Today all your plans are going to be successful! is a collection united less by technique or style than ideas and concepts. With these works, Hassan continues his exploration of aspects of personality, character and the inner and outer spaces. He strives to achieve a balance between form and composition where details are vital and chaos is enjoyed.
Hassan spent his childhood in the family’s toy store; he did not just play with the toys around him but enjoyed setting up displays and creating a staged environment. This sense of theatricality and playfulness continues in his work today.

Hassan did not attempt to sculpt the meteorites of Today all your plans are going to be successful! into preconceived shapes; instead he intuitively responded to the material. Perhaps these meteorites have travelled through space, maintaining their form through the earth’s atmosphere and we see them just before the moment of impact. Then, uncertainty, with the possibility of preservation of integrity or complete destruction, thus suggesting a new dawn after cataclysm.
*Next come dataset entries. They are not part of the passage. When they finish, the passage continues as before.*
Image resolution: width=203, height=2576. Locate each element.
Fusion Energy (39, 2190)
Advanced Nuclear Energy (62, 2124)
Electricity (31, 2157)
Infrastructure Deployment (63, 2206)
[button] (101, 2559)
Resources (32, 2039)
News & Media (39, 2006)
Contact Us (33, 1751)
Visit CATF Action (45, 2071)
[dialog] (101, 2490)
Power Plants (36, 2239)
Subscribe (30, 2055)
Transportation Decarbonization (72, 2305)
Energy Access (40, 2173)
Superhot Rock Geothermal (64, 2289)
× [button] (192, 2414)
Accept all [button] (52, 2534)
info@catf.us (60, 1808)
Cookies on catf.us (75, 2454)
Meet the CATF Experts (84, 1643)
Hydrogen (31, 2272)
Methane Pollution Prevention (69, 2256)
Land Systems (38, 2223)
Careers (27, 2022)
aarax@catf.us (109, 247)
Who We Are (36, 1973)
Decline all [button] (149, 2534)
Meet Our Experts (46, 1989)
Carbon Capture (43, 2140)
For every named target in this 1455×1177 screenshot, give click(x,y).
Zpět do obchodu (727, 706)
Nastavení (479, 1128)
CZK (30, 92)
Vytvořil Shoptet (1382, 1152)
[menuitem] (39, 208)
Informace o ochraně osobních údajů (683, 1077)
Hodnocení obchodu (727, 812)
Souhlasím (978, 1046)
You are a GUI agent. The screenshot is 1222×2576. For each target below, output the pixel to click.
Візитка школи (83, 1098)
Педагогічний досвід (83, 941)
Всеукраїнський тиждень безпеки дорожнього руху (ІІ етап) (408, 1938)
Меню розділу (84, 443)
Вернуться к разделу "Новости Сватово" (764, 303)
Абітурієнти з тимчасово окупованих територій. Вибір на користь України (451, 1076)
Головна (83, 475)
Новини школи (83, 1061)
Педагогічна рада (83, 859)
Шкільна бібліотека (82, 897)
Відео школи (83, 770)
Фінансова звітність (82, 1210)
Whilst his canvases are filled with colour and intricate forms, they also subtly, but no less forcefully, feature space. Hassan meticulously creates unstructured canvases, allowing the positives and negatives to engage in dialogue. From random origins, patterns develop which are utilised to create something original. His Ghost paintings feature footprints from the past that follow him during his life long journey. These large scale paintings rest upon limbs, standing comfortably and yet suggesting that if one does not choose to engage with them, they may well initiate the connection.

Waters are wiser than we reflects the artist’s commitment to self nourishment and development. Reminiscent of Islamic carpets, Mathématiques Modernes creates a universal harmony via pattern and information repetition. With Again and again and again, Hassan draws upon moments of transition and the fading of existing systems. This feeds the ‘hüzün’ in him. Orhan Pamuk in his 2005 novel Istanbul describes Hüzün as
a feeling of melancholy, angst and a deep spiritual loss but also a hopeful way of looking at life, a state of mind that is ultimately as life-affirming as it is negating.

Hassan’s work celebrates life in all its aspects. Uncommonly balanced, death and sadness are acknowledged as vital and welcomed as such. Playing with ideas of scale, magnifying the microscopic, highlighting darkness and organising randomness, Hassan has created a highly personal collection that challenges the viewer vigorously, intellectually and emotionally.